Sunday, 27 January 2013

Bad Sport

Average Guy writes on his blog that he:

placed bets on Snooker and Basketball (not real sports IMO) for a few mates during a particularly mental drunk night during the week.
While I am with him to some extent on Snooker, (I like my sports to require some kind of physical effort beyond walking around a table and sitting down), he clearly has absolutely no idea about Basketball, the world's second most popular and widely viewed sport. As the BBC reported:
When Dr James Naismith invented basketball in 1891, he couldn't have dreamed that the game would become the world's second most popular sport, played in more than 200 countries, and a multi-billion dollar industry.
It's also one of the finest sports for pure trading, as I have written many times before. In fact, it is probably the finest, with the possible exception of tennis, which for me has several limitations. While football markets move predictably given the current game situation, basketball markets do not. Basketball is very much a game of momentum, and markets ebb and flow accordingly. If you study the game, watch how markets move, and take the time to learn some of the nuances of the sport, it offers far more in terms of trading opportunities than a low scoring sport such as football.

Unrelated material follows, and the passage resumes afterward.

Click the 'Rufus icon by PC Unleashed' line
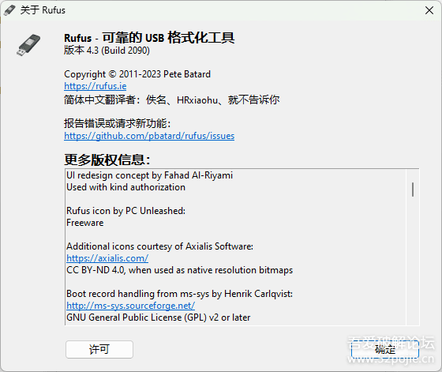 (126, 211)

In fact, most nights see at least one game where you can look back and say that:
in this particular match you should have struggled to lose money if you were trading.
But it's good to know that money is coming into these markets from ill-informed and inebriated sources!

I jest with my suggestion that any game all but guarantees a profit, and anyone following the discussion between The Sultan and Peter Webb will know what I am referring to. From my own experience, there are games when you read everything close to perfectly, and there are games where you get every decision wrong. It's all too easy after the former to get carried away with the thought that every trader must have been like you and made money, but for every entry point of yours, someone was exiting, and vice-versa. On an exchange, we can't all be winners, and the trick is to maximise your winners on a good day, and limit your losses on a bad one.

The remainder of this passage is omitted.